Execute script with value
This step function will execute the script making the value available in the script with the variable name userValue and return a PipelineStepResponse. Full parameter descriptions are listed below:
- script - The script to execute.
- value - The value that will be bound in the script as “userValue”.
- type - Optional type name can be used to explicitly specify the type of “userValue”.
Execute script with values
This step function will execute a script and bind each key/value pair in the provided values map to be usable in the script. Returns a PipelineStepResponse. Full parameter descriptions are listed below:
- script - The script to execute.
- values - Map of values to bind. Each key value pair will be bound to the script using the key.
- types - Optional map of type name overrides, used to explicitly specify the type of the values in the values map.
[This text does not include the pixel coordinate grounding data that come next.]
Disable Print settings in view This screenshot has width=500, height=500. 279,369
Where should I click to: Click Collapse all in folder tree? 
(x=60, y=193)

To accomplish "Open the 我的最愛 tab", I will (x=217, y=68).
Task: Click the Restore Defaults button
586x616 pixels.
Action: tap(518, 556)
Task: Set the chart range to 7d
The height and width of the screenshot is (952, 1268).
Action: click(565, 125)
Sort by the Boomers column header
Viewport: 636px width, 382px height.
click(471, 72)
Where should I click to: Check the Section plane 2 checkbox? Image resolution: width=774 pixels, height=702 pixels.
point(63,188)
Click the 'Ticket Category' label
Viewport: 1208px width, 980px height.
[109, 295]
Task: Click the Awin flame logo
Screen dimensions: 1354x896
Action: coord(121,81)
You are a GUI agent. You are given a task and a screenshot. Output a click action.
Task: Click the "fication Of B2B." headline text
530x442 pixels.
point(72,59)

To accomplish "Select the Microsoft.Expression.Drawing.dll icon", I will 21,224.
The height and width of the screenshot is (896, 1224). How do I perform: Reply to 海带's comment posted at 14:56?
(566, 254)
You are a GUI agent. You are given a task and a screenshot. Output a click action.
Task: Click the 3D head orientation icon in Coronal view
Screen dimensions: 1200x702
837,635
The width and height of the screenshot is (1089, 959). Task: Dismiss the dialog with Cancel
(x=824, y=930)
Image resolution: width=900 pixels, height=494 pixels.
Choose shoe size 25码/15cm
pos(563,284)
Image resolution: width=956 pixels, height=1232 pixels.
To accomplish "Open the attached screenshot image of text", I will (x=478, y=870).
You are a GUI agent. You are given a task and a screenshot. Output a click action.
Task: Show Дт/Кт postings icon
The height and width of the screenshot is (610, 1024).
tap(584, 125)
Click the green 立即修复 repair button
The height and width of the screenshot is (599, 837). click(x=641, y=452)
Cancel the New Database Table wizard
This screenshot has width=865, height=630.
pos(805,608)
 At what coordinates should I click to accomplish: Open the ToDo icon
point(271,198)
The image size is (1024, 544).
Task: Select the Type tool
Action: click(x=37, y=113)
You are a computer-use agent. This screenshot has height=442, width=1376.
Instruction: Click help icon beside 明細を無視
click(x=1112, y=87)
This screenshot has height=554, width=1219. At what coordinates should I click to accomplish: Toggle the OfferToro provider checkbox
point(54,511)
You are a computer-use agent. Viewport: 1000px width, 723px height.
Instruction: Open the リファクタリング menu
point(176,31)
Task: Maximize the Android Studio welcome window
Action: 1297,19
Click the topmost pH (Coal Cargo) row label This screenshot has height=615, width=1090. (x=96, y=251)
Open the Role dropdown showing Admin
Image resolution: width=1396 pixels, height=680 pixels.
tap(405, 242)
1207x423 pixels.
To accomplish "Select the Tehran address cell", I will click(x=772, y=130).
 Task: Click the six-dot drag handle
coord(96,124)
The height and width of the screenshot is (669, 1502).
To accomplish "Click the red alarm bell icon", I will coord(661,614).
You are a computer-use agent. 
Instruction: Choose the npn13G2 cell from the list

- unwrapOptions - Optional flag to control whether option values get unwrapped. Defaulted to true.
Example
This example demonstrates how to read a file into a DataFrame using nothing but Scala. This script assumes the step function that takes a provided value is being used.
Before the script can do anything it needs to have some of the Spark static objects imported:
import org.apache.spark.sql.types.Metadata
import org.apache.spark.sql.types.StructType
import org.apache.spark.sql.types.StructField
import org.apache.spark.sql.types.DataTypes
import org.apache.spark.sql._
Now the script can create the schema to be used for the DataFrame using the structures imported above:
val schema = StructType(List[StructField](
StructField("id", DataTypes.LongType, true, Metadata.empty),
StructField("first_name", DataTypes.StringType, true, Metadata.empty),
StructField("last_name", DataTypes.StringType, true, Metadata.empty),
StructField("email", DataTypes.StringType, true, Metadata.empty),
StructField("gender", DataTypes.StringType, true, Metadata.empty),
StructField("ein", DataTypes.StringType, true, Metadata.empty),
StructField("postal_code", DataTypes.StringType, true, Metadata.empty)
))
Next the script needs to get a handle to the SparkSession and create a DataFrameReader:
val sparkSession = pipelineContext.sparkSession.get
var dfReader = sparkSession.read
Tthe script can set the newly created schema on the reader, the separator character used by the file and disable inferring the schema:
dfReader = dfReader.schema(schema).option("sep", ",").option("inferSchema", false)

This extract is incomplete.